Enrique vuelve de la guerra y nada es lo mismo. En El casamiento, como en la vida, volver de la guerra es un oxímoron, un imposible. No hay regreso después de la brutalidad, de la violencia, del asesinato. Nada ni nadie son lo que eran. A partir de allí, el desparpajo de andar sin filtros ni caretas. Un sinfín de situaciones que, traición y engaño mediante, no pueden más que terminar en tragedia.
Al compás de música tipo balcánica interpretada en vivo con ritmo y gracia, los seis intérpretes de esta pieza funcionan como arquetipos de una maquinaria que remite a la de las cortes shakesperianas y sus conspiranoicos equívocos. A medida que avanza la trama, la degradación post bélica se va intensificando hasta dejar al descubierto lo oscuro de cada quien.
Los personajes, cada vez menos humanos, van desintegrándose hasta convertirse en máscaras de sí mismos. Y en ese proceso algunos intérpretes acompañan mejor que otros su desarrollo que la puesta subraya a través de disímiles elementos lúdicos que ayudan a digerir el contenido.
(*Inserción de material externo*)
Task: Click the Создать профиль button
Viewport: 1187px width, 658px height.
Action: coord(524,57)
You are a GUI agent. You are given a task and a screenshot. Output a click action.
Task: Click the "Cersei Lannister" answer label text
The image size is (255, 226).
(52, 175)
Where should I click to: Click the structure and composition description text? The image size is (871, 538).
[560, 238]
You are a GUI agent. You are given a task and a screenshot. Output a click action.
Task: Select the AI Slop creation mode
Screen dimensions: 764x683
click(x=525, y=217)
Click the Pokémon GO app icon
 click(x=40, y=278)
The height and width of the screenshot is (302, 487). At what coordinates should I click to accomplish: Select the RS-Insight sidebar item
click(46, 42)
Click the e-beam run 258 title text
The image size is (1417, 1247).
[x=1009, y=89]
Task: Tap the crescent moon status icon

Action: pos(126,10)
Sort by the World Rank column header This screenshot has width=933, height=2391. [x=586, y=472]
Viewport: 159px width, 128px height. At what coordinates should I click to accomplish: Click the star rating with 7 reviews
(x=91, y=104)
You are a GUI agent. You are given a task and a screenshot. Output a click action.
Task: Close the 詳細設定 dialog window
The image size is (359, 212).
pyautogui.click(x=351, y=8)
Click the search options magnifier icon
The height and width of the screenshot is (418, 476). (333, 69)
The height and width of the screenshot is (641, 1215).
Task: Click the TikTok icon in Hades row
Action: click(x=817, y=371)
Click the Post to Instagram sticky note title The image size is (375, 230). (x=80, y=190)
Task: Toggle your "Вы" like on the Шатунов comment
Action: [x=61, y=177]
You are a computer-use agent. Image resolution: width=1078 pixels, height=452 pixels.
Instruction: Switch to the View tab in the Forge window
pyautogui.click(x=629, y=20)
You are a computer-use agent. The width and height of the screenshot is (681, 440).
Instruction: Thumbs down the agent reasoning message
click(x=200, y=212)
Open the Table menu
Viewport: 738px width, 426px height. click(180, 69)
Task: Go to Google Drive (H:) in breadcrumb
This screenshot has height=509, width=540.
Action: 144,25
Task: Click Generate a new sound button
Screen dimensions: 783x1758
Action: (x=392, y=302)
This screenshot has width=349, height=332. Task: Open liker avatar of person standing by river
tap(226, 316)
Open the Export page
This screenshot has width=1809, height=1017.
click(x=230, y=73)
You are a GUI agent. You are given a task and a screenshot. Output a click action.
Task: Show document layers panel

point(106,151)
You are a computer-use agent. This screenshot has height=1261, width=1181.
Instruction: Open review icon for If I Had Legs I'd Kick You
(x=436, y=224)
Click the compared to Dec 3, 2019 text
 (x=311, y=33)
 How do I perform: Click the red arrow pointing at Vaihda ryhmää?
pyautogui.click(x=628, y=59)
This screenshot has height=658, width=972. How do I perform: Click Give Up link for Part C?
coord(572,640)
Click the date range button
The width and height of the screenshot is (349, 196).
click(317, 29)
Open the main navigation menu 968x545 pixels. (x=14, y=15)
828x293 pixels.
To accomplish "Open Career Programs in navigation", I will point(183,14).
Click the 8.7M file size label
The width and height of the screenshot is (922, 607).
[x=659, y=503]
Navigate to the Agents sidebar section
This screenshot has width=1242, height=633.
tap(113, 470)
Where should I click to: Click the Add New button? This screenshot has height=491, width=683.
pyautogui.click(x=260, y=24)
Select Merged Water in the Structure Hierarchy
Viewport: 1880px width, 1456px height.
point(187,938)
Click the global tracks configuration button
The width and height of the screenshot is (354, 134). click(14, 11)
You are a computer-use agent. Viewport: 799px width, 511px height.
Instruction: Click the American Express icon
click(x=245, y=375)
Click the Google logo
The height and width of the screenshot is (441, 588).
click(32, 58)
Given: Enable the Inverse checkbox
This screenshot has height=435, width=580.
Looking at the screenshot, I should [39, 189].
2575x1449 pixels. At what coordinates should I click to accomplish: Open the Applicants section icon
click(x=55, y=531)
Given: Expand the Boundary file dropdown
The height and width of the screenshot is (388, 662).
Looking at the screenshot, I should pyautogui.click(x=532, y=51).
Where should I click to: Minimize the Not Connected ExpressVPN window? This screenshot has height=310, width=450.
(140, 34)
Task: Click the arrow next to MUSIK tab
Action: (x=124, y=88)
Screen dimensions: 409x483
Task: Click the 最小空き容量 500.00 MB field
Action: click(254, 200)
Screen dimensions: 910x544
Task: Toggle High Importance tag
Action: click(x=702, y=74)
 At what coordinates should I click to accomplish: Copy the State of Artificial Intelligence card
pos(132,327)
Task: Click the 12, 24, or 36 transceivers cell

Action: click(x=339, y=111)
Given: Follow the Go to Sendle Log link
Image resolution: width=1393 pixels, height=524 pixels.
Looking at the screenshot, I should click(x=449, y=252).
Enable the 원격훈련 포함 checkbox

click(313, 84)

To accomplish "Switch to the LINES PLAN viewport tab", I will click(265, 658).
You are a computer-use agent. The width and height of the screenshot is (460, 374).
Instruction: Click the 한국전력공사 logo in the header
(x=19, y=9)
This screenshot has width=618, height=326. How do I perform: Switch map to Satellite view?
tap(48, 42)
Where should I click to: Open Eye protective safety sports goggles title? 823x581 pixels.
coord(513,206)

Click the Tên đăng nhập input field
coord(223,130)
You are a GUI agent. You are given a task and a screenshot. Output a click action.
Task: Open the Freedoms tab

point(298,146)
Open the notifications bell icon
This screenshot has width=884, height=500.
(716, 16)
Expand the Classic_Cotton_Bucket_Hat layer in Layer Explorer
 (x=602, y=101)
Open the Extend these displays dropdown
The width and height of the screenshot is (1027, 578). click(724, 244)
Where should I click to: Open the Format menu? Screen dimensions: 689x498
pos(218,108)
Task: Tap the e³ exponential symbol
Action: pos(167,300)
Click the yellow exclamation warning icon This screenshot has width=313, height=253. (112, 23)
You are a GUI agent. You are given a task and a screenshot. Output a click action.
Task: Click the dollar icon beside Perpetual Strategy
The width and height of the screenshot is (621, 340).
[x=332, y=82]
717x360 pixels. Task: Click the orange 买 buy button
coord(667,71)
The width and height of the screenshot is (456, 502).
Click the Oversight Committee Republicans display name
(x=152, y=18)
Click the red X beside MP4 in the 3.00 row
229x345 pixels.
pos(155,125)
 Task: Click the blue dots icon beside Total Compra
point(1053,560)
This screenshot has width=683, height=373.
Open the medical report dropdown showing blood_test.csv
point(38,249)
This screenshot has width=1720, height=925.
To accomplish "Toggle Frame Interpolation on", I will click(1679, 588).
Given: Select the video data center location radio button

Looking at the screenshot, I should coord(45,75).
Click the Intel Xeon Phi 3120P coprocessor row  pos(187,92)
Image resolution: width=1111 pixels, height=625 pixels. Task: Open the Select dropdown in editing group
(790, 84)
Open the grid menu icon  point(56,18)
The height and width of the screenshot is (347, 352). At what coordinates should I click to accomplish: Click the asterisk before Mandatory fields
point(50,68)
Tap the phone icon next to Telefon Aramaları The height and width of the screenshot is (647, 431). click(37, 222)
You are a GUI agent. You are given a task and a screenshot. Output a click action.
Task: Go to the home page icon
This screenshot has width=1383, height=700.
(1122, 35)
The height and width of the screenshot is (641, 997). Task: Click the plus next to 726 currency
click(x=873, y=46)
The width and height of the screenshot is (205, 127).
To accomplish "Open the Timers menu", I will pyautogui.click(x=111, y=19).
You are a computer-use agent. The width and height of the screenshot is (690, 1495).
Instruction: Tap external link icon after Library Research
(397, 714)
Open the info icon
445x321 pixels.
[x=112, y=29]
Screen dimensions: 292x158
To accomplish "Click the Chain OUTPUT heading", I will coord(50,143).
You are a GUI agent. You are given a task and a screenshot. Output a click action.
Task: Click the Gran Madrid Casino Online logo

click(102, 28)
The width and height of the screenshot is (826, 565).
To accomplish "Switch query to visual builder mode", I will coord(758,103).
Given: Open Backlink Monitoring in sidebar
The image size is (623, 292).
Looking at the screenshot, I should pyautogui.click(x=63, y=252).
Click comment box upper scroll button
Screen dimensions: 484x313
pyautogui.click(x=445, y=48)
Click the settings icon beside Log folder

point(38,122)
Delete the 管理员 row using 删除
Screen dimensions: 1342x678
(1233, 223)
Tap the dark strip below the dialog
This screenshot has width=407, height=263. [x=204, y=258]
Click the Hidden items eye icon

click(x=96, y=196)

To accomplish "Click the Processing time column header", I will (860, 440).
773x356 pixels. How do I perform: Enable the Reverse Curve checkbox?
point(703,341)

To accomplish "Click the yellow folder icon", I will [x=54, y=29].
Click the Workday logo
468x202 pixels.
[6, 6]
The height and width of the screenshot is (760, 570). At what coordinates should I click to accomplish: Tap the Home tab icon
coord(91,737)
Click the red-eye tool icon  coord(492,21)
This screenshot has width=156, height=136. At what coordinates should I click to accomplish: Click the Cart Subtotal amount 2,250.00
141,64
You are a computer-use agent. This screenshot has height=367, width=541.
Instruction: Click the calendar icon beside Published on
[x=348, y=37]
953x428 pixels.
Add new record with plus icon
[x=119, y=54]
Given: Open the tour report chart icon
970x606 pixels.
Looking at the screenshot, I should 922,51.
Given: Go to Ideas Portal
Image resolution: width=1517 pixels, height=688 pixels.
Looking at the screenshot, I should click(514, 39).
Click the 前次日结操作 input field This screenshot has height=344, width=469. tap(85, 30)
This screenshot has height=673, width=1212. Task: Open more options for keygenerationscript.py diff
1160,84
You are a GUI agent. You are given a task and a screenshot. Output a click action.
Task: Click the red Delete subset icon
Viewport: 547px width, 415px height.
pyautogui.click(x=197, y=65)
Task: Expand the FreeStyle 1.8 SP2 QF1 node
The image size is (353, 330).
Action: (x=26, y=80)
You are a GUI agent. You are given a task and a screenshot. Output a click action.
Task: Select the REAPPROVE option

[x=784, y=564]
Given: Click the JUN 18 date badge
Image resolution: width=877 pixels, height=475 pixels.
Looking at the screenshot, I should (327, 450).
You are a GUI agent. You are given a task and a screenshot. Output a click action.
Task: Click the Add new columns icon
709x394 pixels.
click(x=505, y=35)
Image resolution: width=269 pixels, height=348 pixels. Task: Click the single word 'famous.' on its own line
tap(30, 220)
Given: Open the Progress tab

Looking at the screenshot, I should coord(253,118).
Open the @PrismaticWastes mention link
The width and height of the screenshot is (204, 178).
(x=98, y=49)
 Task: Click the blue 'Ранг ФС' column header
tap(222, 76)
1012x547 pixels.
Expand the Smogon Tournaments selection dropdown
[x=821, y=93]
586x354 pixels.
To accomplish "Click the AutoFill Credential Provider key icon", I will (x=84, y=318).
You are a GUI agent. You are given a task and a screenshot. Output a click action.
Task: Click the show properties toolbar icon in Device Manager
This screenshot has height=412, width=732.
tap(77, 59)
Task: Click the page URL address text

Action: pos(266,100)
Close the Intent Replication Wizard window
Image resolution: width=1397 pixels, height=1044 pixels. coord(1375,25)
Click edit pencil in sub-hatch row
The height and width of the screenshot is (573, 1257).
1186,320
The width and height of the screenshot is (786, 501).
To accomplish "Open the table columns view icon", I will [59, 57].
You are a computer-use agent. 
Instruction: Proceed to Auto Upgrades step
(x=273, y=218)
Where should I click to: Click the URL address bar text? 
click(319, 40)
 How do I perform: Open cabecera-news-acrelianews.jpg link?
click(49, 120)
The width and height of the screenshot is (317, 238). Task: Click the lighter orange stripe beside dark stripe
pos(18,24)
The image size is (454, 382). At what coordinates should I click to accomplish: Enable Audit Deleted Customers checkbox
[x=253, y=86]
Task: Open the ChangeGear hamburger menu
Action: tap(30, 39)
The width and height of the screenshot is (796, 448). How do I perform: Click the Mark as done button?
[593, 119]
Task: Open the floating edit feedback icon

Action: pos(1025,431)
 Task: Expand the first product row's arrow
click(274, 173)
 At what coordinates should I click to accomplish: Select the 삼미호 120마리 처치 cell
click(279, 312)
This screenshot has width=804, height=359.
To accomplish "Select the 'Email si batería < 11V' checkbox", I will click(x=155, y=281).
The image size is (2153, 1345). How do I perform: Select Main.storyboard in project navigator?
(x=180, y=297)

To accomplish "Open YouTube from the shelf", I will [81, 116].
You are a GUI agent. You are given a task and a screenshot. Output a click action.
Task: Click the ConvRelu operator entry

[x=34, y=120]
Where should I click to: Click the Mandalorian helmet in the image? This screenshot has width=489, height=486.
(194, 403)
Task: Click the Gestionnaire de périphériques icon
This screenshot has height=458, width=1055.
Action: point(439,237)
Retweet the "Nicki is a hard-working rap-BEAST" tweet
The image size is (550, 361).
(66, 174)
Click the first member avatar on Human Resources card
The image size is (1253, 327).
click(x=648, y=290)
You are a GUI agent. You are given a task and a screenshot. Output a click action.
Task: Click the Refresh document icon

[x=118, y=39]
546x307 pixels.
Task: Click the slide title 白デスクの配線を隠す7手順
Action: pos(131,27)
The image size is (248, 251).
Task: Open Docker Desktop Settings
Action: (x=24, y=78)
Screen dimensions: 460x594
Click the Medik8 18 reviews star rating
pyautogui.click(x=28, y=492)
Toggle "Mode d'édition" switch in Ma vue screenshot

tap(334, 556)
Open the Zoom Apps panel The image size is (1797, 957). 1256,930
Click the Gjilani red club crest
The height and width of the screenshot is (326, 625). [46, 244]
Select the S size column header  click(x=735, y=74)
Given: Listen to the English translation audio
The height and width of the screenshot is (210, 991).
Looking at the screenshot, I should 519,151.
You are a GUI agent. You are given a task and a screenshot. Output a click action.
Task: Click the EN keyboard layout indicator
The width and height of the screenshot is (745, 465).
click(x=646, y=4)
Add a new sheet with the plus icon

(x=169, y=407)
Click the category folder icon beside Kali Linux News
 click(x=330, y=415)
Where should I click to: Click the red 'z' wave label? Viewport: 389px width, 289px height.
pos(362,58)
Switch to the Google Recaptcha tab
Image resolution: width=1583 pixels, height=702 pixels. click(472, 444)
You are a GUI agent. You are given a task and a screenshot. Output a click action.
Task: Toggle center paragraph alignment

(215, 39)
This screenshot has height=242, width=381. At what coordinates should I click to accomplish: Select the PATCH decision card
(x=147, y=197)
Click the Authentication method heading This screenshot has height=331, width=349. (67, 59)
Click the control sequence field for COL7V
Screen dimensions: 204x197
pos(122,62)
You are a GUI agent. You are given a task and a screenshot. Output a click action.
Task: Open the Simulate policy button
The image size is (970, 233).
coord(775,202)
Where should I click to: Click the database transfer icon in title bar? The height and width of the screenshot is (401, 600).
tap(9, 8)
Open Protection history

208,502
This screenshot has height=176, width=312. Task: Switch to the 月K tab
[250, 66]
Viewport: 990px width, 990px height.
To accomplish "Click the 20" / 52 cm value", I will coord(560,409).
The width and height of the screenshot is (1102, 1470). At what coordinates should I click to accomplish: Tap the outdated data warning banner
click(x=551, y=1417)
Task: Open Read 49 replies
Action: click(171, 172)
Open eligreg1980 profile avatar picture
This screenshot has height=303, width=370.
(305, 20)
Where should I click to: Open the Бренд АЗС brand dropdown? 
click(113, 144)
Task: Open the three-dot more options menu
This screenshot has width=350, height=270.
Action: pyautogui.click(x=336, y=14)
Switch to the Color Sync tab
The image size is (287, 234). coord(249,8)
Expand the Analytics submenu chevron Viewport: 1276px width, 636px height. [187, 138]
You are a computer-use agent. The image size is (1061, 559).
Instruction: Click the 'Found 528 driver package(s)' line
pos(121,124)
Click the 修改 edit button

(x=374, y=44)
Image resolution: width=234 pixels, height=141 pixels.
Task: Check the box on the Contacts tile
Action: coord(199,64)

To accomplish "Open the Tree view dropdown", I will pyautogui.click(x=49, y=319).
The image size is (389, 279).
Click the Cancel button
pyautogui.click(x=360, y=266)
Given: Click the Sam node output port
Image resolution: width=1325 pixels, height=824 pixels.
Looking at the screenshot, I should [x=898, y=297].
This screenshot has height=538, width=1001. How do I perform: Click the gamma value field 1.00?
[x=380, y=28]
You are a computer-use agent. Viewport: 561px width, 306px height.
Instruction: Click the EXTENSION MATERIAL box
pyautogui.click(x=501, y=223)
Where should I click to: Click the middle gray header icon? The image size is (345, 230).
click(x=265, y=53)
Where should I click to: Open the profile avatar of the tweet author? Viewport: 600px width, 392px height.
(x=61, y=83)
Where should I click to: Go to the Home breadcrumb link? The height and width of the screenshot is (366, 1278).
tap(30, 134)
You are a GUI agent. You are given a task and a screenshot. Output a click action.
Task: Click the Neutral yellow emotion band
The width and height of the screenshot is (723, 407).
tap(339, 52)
Ante todo, poner en evidencia el sinsentido y practicar el distanciamiento.
Una farsa que propone creer, aunque sin olvidar nunca que se trata de una farsa: una exaltación de la realidad, una paradoja, una ficción. Porque el autor polaco-argentino Witold Gombrowicz entendía la ficción como espejo crítico de la realidad, como una nueva posibilidad para mirarnos sin maquillajes ni edulcorante. Quizás, sin pretenderlo, El casamiento sea una farsa que de tan cruda se acerca demasiado a lo real.
Dramaturgia: Witold Gombrowicz. Dirección: Cintia Miraglia. Interpretación: Mariano Bassi, Fabian Carrasco, María Colloca, Hugo Dezillio, Mónica Driollet, Victor Salvatore y Luciano Sánchez.